Task directions.
According to the arbitration award below, where and on what date was the hearing held?

Mr. Steve Day, Staff Representative, Wisconsin Council 40, AFSCME, AFL-CIO, on behalf of the Union.

Weld, Riley, Prenn & Ricci, S.C., by Ms. Victoria L. Seltun and Mr. Stephen L. Weld, on behalf of the District.


The above-captioned parties, herein "Union" and "District", are signatories to a collective bargaining agreement providing for final and binding arbitration. Pursuant thereto, hearing was held in Eau Claire, Wisconsin, on January 11, 2000. There, the parties agreed I should retain my jurisdiction if the grievance is sustained. The hearing was transcribed and both parties filed briefs that were received by February 29, 2000.

Based upon the entire record and arguments of the parties, I issue the following Award.


The parties have jointly agreed to the following issue:


Page 2


Did the District discharge grievant Robert Gehl for just cause under Article 1, Section 4, of the contract and, if not, what is the appropriate remedy?


Custodian Gehl began his employment in 1988. He received a written warning on March 11, 1999 (unless otherwise stated, all dates herein refer to 1999), for "Negative Interactions with Students" which accused him of telling one high school student, "Would you like it if I shoved that map up your ass?" and which also asserted that he referred to another student by asking others whether they had noticed "our little nigger bitch standing on the corner again yesterday?" He received a second written warning on April 26 for telling a student he had accessed his confidential student file and that "Any employe can get into student files." Gehl did not grieve either written warning. They were the only two instances of discipline in Gehl's tenure of employment.

Gehl was suspended on July 14 and was terminated via an October 13 letter from Attorney Stephen L. Weld which stated in pertinent part:

. . .

Pursuant to Article I, Section 4, of the collective bargaining agreement, please be advised that the Eau Claire Area School District has determined that your employment should be terminated. The termination is effective immediately. Because you have been on an unpaid leave of absence, this action does not affect your pay status. The determination is based on the fact that, in a search of your home conducted by the Altoona and Eau Claire Police Departments as authorized by a search warrant, several items of School District property were found which had not been authorized for removal. These items include a cordless telephone, a flag, a surge protector, a stool, assorted toiletries, and other items. You did not follow District procedures (as set out in a memorandum dated July 15, 1998), which established that no School District equipment could be removed from School District facilities for personal use without a supervisor's permission. Your immediate supervisor, Tim Woodford, advises that you were not given permission by him or other supervisors to take the items home.

Data shown.
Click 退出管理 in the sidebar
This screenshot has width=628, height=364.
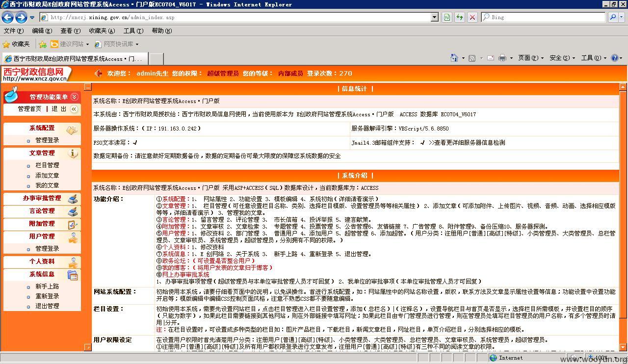point(47,306)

Result for this exercise.
In Eau Claire, Wisconsin, on January 11, 2000.